■ **Статья**:
▶
Люблю от бабушки московской
Я слушать толки о родне;
Об отдаленной старине.
Могучих предков правнук бедный,
Люблю встречать их имена
В двух-трех строках Карамзина.
От этой слабости безвредной,
Как ни старался, – видит бог, –
Отвыкнуть я никак не мог.

Прошло немногим более тридцати лет, а не двести, как полагал Гоголь6, утверждая, что только после этого срока может возникнуть человек пушкинского склада, когда все вдруг заговорили о «Войне и мире», романе графа Толстого, и стало ясно, что появился еще один писатель, как и Пушкин, ренессансного типа, наделенный такой же энергией и такой творческой силой, хотя и рожденный, как и он, Россией.
К слову сказать, Пушкин находился с Толстым в родстве, у них был единый предок – Святой князь Черниговский Михаил, погибший мученической смертью в Золотой Орде, не изменив вере православной и обычаям Родины. Общие исторические и культурные гены! Исследователи Пушкина и Толстого долго бились над их родословными и пришли, наконец, к выводу, что Пушкин приходился Толстому четвероюродным дядей...
Но самое замечательное: из перерусских русский, если воспользоваться его же словцом, Пушкин был человеком не чисто русской крови.
По отцовской линии это был древний род: Пушкины упоминаются в летописях, в исторических документах. Поэт, внимательно изучавший свои генеалогические корни, оригинально процитировал родословную в «Борисе Годунове»: ввел боярина Пушкина в сюжет трагедии как действующее лицо.
Поразительна объективность поэта, сказавшаяся в этом эпизоде. Так естественно было бы в положении автора, который волен распоряжаться своими героями, приукрасить далекого предка, показать его в выгодном для него и для себя свете. Он же делает прямо противоположное.
В его изображении боярин оказывается едва ли не подстрекателем убийства царевича Феодора и его матери, царицы Марии. Дело в том, что Пушкин, стремясь произвести сильнейший драматический эффект, предельно сжал художественное пространство и время по сравнению с реальным временем и пространством. Страшная развязка вплотную сближена с поступками боярина Пушкина.
Карамзин представил исторические события следующим образом. Лжедимитрий «избрал двух сановников смелых, расторопных, Плещеева и Пушкина: дал им грамоту и велел ехать в Красное село, чтобы возмутить тамошних жителей, а через них и столицу»
7. Они потом и предупредили его о мятеже в Кремле.
◀
■ **Исходный материал**:
▶
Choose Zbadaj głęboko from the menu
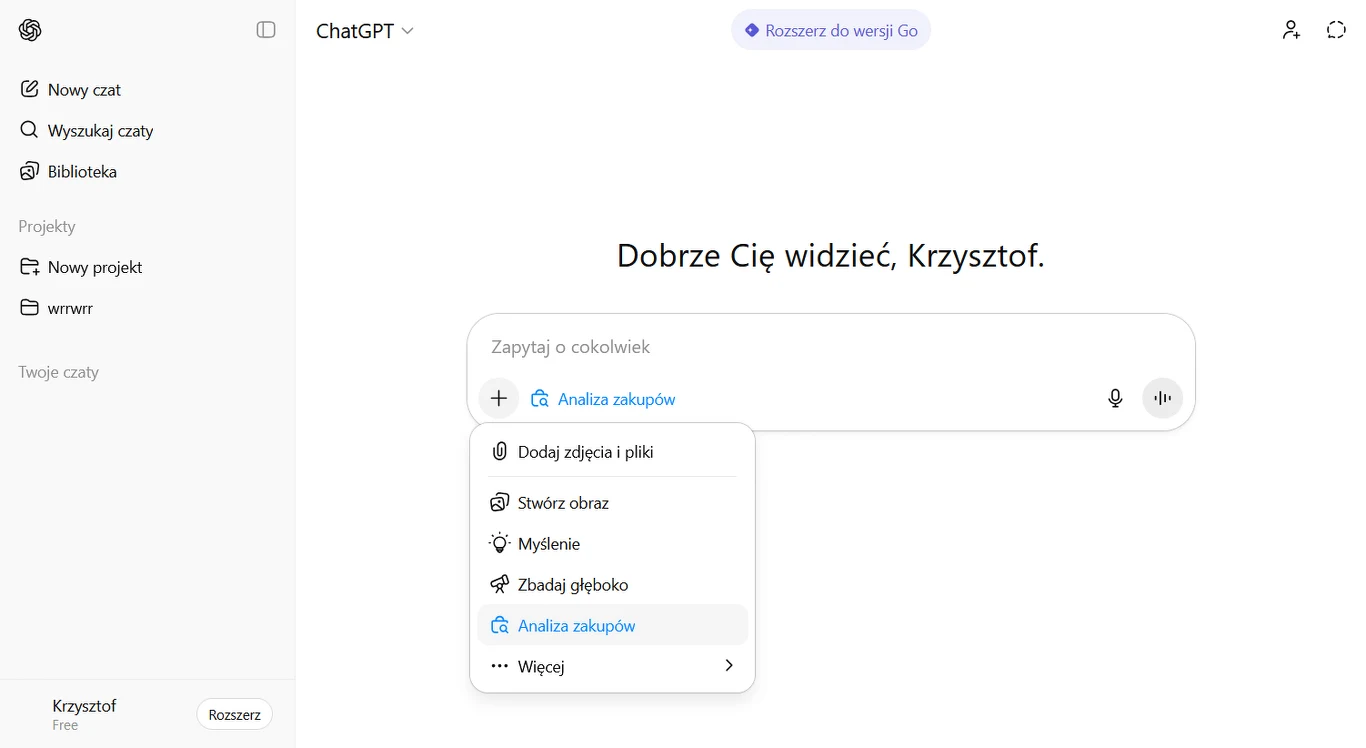pyautogui.click(x=572, y=584)
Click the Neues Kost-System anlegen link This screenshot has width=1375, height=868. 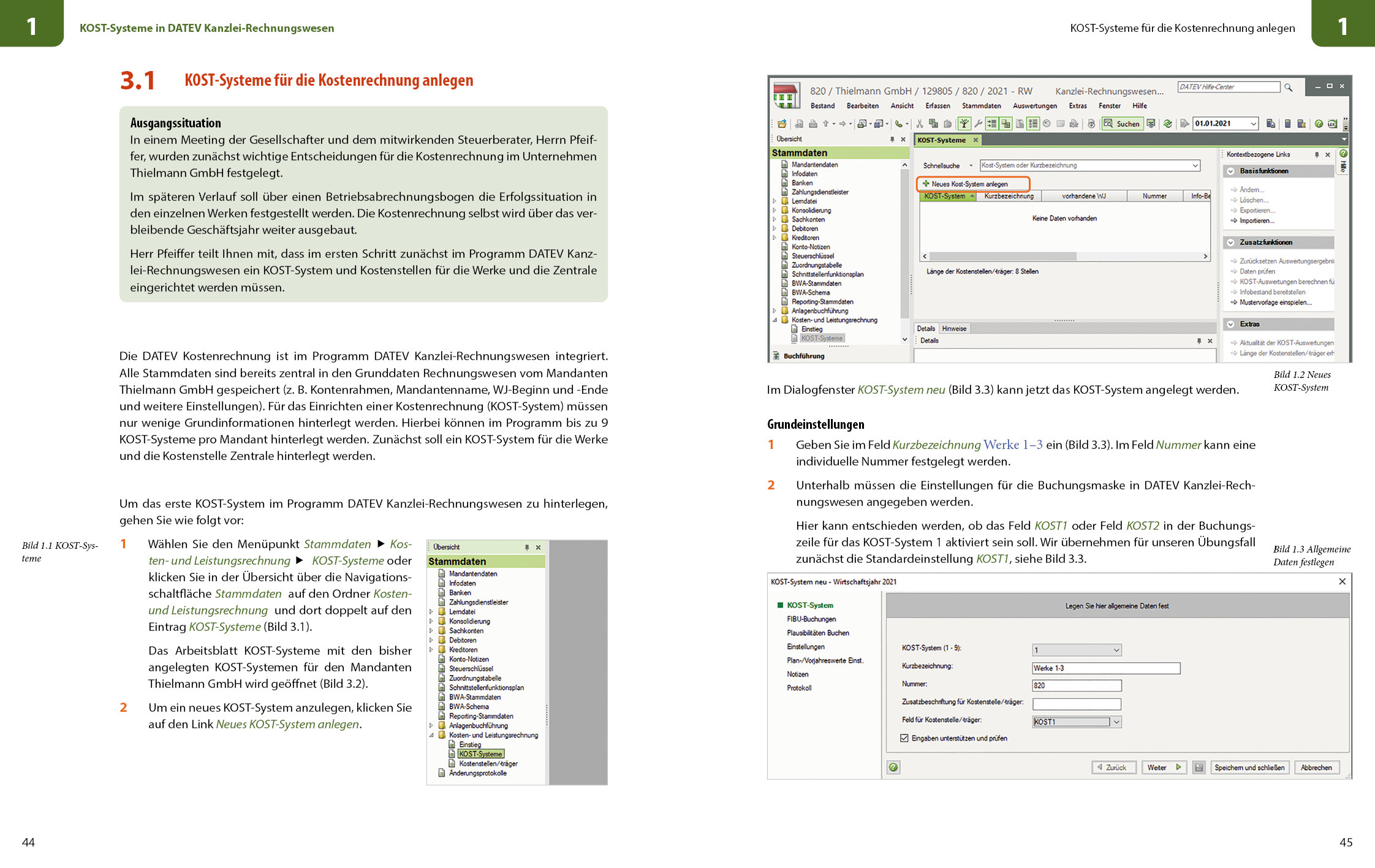(x=969, y=184)
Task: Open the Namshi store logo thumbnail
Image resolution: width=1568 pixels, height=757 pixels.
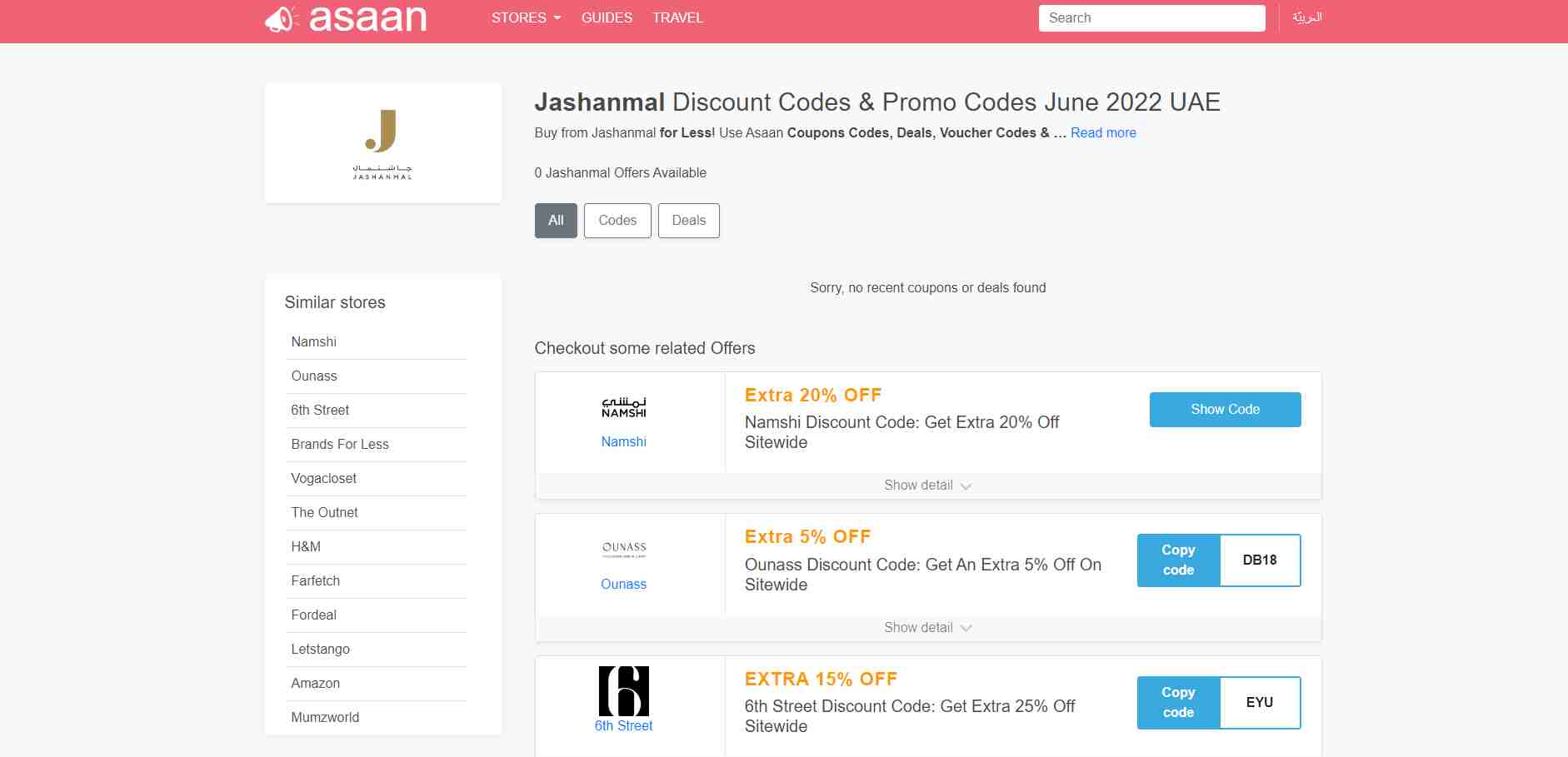Action: point(622,407)
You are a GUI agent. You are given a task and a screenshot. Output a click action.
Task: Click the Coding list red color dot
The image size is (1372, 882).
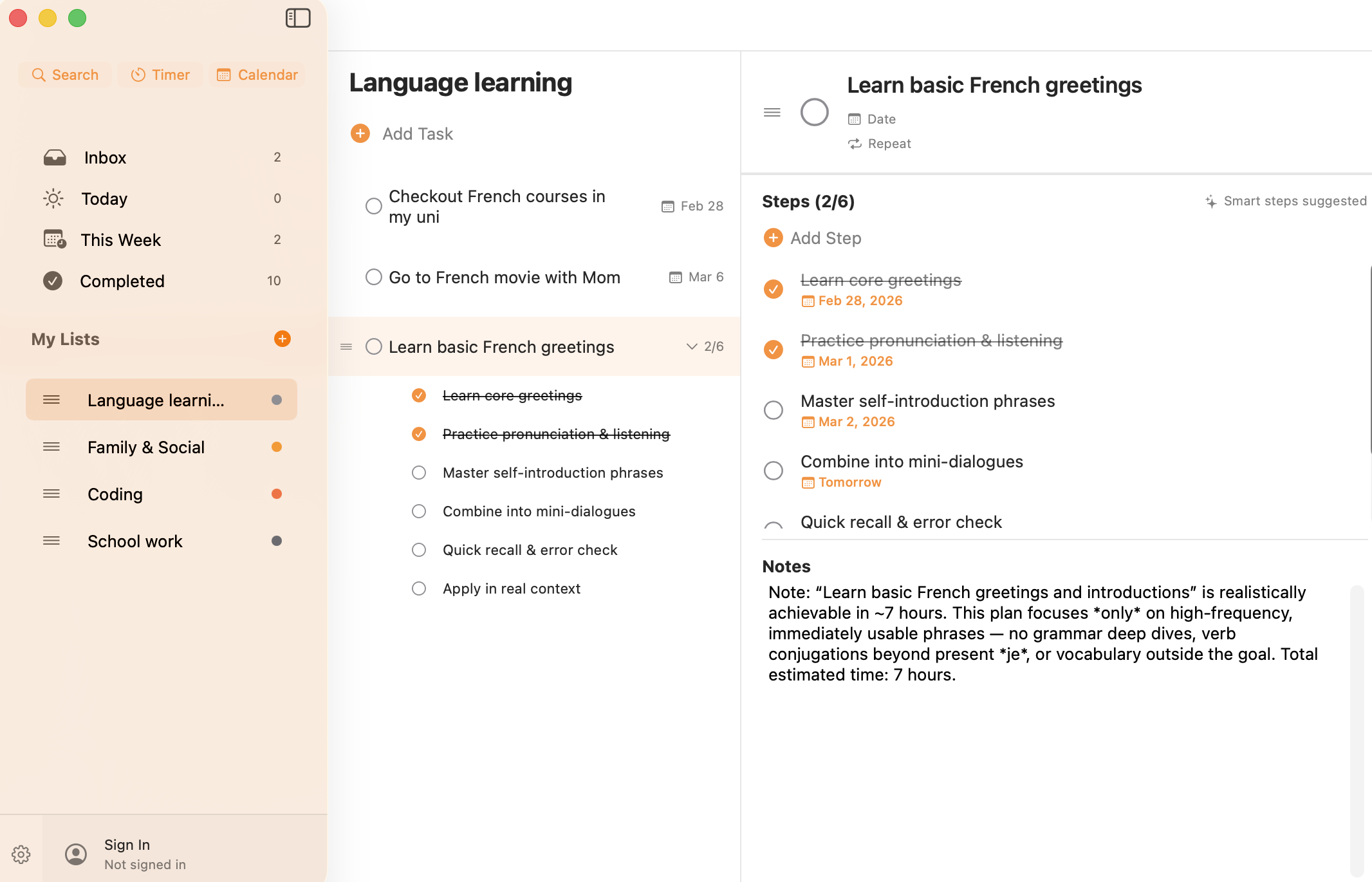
◀
■ **Цель A**:
Как дословно выглядит отрывок статьи о родословной Пушкина от "В его изображении" до "мятеже в Кремле." включительно? Выведите его без изменений.
■ **Цель B**:
Замените "red" на "blue" в листинге на отрезке от строки с "You are a GUI" до самого конца листинга включительно и выведите только этот отрезок, оставив остальное как есть и не включая изображения.

■ **Ответ A**:
В его изображении боярин оказывается едва ли не подстрекателем убийства царевича Феодора и его матери, царицы Марии. Дело в том, что Пушкин, стремясь произвести сильнейший драматический эффект, предельно сжал художественное пространство и время по сравнению с реальным временем и пространством. Страшная развязка вплотную сближена с поступками боярина Пушкина.
Карамзин представил исторические события следующим образом. Лжедимитрий «избрал двух сановников смелых, расторопных, Плещеева и Пушкина: дал им грамоту и велел ехать в Красное село, чтобы возмутить тамошних жителей, а через них и столицу»
7. Они потом и предупредили его о мятеже в Кремле.

■ **Ответ B**:
You are a GUI agent. You are given a task and a screenshot. Output a click action.
Task: Click the Coding list blue color dot
The image size is (1372, 882).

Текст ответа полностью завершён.